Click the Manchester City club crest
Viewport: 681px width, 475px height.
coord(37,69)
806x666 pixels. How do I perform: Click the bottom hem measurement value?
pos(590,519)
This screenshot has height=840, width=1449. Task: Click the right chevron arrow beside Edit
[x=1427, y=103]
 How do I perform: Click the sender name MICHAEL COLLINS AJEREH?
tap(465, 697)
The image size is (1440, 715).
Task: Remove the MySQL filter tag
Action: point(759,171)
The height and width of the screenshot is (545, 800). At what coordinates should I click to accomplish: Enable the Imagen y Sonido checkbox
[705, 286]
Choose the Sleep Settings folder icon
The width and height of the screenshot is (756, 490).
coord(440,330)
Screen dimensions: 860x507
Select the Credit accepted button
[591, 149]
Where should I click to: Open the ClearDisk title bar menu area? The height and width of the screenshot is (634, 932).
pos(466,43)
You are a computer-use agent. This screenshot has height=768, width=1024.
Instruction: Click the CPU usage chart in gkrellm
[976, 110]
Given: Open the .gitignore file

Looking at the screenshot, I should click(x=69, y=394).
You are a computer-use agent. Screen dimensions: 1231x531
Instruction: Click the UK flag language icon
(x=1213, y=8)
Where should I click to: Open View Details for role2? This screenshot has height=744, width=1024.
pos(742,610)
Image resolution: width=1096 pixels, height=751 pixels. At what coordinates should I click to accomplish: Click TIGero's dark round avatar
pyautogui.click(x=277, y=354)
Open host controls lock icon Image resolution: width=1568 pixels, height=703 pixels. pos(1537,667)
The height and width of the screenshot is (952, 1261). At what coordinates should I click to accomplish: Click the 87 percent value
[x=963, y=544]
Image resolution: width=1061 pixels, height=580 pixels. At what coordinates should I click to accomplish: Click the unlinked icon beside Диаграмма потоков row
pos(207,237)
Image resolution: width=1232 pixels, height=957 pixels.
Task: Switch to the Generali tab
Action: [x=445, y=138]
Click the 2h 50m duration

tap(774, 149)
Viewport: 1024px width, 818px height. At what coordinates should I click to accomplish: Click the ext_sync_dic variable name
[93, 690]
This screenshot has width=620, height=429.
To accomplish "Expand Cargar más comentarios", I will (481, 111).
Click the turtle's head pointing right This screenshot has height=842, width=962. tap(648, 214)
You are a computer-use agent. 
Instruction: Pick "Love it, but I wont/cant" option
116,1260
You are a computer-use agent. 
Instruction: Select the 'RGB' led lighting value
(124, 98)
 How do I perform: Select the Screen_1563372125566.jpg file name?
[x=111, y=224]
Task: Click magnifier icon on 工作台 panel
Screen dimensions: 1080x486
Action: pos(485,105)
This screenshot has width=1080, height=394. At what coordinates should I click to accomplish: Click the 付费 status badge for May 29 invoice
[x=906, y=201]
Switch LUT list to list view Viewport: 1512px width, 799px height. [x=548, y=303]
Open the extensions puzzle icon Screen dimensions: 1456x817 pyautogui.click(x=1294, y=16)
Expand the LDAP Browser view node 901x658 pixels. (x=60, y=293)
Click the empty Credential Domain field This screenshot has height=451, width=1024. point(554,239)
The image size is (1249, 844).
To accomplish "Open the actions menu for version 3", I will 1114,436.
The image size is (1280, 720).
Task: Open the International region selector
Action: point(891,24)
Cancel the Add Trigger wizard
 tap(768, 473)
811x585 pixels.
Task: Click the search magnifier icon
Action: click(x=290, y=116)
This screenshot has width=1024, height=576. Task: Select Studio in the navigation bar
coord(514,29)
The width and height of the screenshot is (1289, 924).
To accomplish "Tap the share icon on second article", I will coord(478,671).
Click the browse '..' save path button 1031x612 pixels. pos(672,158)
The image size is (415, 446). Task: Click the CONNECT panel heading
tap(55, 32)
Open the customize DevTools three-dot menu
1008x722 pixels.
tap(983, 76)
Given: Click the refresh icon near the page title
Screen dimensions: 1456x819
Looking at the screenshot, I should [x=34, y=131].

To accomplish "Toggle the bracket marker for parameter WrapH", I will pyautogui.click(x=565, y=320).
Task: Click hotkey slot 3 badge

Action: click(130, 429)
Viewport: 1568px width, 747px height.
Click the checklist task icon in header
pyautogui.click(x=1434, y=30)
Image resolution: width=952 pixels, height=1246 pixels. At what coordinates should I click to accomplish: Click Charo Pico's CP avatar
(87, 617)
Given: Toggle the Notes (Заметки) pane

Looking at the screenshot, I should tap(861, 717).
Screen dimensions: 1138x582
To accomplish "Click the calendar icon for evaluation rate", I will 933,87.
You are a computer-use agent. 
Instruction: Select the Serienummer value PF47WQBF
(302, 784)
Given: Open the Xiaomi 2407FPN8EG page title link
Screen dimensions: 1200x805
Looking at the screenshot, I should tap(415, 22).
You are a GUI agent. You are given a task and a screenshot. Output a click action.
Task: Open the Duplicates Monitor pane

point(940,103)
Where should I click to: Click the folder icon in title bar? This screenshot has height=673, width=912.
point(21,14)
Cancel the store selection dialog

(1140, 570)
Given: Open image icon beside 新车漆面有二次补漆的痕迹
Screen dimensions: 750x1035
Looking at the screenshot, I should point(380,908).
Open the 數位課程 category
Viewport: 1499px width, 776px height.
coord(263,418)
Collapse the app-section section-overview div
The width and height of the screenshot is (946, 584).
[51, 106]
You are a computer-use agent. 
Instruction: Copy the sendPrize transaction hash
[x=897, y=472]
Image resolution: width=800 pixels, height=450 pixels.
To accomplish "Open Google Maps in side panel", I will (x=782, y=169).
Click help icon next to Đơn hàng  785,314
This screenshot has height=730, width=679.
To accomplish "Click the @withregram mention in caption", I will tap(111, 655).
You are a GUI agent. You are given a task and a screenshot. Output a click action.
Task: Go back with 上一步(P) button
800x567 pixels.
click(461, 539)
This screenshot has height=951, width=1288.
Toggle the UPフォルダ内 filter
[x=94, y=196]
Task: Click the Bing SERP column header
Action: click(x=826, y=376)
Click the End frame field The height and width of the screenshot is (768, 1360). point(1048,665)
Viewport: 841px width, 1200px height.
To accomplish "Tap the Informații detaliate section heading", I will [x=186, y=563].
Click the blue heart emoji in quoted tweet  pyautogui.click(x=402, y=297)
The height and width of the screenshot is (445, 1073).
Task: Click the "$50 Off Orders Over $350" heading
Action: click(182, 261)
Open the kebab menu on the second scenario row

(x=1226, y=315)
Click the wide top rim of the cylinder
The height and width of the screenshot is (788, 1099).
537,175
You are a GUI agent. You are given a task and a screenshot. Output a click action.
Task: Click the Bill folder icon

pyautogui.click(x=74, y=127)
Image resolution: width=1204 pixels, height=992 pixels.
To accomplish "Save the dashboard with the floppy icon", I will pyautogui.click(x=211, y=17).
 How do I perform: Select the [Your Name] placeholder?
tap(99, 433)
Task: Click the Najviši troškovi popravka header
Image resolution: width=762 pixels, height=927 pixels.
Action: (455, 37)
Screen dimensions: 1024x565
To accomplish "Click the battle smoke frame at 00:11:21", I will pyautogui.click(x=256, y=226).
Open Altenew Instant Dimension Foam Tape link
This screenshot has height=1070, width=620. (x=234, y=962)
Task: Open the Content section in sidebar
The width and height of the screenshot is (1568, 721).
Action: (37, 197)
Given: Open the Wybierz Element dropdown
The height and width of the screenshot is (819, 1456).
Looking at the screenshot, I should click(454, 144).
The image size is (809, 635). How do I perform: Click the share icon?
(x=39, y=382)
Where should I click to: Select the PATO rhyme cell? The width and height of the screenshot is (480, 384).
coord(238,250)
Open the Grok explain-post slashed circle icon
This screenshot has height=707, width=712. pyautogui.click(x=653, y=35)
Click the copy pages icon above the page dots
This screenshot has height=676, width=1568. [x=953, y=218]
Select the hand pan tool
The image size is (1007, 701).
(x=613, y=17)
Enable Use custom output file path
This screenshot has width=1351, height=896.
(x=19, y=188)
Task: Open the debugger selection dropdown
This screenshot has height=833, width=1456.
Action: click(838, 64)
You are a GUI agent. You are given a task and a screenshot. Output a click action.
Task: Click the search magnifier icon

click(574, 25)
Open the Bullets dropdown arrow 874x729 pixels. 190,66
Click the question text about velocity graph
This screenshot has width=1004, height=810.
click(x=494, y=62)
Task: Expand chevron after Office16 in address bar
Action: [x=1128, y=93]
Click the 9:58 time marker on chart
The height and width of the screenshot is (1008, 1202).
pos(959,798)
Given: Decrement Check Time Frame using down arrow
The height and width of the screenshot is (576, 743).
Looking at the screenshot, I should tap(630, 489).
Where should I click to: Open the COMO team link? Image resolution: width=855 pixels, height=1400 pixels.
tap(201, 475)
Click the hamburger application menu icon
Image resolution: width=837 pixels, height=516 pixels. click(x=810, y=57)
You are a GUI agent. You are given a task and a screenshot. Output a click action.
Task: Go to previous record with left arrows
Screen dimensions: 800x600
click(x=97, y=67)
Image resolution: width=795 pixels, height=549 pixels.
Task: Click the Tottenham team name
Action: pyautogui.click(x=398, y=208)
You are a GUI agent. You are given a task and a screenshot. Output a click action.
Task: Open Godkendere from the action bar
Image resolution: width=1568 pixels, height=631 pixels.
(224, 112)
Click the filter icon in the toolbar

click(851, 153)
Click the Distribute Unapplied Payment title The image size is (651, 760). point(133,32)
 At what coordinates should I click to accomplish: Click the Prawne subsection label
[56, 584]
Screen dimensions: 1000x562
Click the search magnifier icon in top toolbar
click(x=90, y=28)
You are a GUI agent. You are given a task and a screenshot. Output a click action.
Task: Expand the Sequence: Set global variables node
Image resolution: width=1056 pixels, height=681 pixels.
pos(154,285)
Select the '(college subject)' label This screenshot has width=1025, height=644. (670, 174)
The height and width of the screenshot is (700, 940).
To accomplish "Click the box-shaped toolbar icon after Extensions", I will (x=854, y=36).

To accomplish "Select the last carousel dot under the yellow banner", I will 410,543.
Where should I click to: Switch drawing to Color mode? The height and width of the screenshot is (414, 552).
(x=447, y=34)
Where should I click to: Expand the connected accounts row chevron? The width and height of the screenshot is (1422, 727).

WHAT YOU ARE ASKED TO DO - Using the records above, copy word for word the line with "Given: Open the .gitignore file", the line with "Open host controls", and every line between them.

REPLY -
Given: Open the .gitignore file

Looking at the screenshot, I should click(x=69, y=394).
You are a computer-use agent. Screen dimensions: 1231x531
Instruction: Click the UK flag language icon
(x=1213, y=8)
Where should I click to: Open View Details for role2? This screenshot has height=744, width=1024.
pos(742,610)
Image resolution: width=1096 pixels, height=751 pixels. At what coordinates should I click to accomplish: Click TIGero's dark round avatar
pyautogui.click(x=277, y=354)
Open host controls lock icon Image resolution: width=1568 pixels, height=703 pixels. pos(1537,667)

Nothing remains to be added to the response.